Data in this exercise.
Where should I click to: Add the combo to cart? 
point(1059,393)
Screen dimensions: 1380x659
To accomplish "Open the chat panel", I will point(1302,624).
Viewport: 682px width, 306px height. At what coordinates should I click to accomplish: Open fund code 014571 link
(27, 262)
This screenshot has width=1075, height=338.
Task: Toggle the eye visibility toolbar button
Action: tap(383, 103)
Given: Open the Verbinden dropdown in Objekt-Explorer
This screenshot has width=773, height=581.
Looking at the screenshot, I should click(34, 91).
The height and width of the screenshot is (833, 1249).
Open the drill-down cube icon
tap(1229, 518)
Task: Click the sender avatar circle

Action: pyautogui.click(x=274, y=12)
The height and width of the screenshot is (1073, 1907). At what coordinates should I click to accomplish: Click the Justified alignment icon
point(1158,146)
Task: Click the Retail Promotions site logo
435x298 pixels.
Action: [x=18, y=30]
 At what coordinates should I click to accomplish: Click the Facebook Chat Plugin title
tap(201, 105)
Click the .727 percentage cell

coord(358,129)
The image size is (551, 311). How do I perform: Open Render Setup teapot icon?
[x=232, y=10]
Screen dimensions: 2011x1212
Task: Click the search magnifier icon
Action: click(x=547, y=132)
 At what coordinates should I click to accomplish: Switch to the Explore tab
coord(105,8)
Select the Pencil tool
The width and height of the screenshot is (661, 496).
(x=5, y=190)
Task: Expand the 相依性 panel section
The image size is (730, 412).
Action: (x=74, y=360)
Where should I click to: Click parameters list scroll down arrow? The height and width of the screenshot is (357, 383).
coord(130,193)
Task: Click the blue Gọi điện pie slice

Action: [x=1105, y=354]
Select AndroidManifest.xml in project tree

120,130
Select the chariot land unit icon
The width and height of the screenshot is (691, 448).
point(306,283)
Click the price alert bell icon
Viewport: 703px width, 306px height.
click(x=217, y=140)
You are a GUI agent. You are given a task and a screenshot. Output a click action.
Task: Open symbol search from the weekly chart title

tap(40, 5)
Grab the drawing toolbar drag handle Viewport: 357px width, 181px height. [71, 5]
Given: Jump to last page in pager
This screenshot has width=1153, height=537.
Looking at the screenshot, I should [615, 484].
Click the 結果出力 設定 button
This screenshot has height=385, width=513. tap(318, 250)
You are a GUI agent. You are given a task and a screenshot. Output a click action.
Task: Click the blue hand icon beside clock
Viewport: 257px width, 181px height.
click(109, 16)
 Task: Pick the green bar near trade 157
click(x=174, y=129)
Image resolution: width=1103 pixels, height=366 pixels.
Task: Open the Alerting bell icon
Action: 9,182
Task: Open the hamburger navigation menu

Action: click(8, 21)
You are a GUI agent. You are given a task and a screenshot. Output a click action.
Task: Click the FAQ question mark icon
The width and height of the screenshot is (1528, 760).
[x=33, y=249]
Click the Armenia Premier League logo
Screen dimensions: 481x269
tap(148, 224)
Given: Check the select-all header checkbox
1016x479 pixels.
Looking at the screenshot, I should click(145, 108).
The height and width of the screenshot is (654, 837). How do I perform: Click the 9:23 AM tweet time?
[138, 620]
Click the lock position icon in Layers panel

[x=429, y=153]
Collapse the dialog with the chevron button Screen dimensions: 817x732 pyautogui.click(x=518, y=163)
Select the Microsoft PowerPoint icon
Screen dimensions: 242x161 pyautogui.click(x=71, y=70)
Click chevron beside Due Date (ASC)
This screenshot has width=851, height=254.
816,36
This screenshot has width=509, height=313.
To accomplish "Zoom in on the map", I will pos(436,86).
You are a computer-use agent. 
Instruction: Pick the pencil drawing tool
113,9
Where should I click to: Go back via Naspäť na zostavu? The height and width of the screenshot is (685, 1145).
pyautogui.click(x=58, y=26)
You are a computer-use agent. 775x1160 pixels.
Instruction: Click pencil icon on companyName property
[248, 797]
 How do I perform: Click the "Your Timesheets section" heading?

Short exercise. Rewrite the lines that begin with the one containing "Select AndroidManifest.xml in project tree" and end with the one containing "click(x=217, y=140)", replacing "chariot" with "archer" and keeping everything else the same.

Task result.
Select AndroidManifest.xml in project tree

120,130
Select the archer land unit icon
The width and height of the screenshot is (691, 448).
point(306,283)
Click the price alert bell icon
Viewport: 703px width, 306px height.
click(x=217, y=140)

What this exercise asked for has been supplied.